* TASK DESCRIPTION
Would you repeat every line below exactly, please?

----- SUPPLIED RECORDS -----

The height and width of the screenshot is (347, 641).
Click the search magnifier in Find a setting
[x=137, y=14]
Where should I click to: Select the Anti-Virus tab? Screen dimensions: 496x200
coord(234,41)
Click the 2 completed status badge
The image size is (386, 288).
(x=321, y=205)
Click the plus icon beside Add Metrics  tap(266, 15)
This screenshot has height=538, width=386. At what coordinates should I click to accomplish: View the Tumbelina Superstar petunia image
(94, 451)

-----

* RESPONSE
The height and width of the screenshot is (347, 641).
Click the search magnifier in Find a setting
[x=137, y=14]
Where should I click to: Select the Anti-Virus tab? Screen dimensions: 496x200
coord(234,41)
Click the 2 completed status badge
The image size is (386, 288).
(x=321, y=205)
Click the plus icon beside Add Metrics  tap(266, 15)
This screenshot has height=538, width=386. At what coordinates should I click to accomplish: View the Tumbelina Superstar petunia image
(94, 451)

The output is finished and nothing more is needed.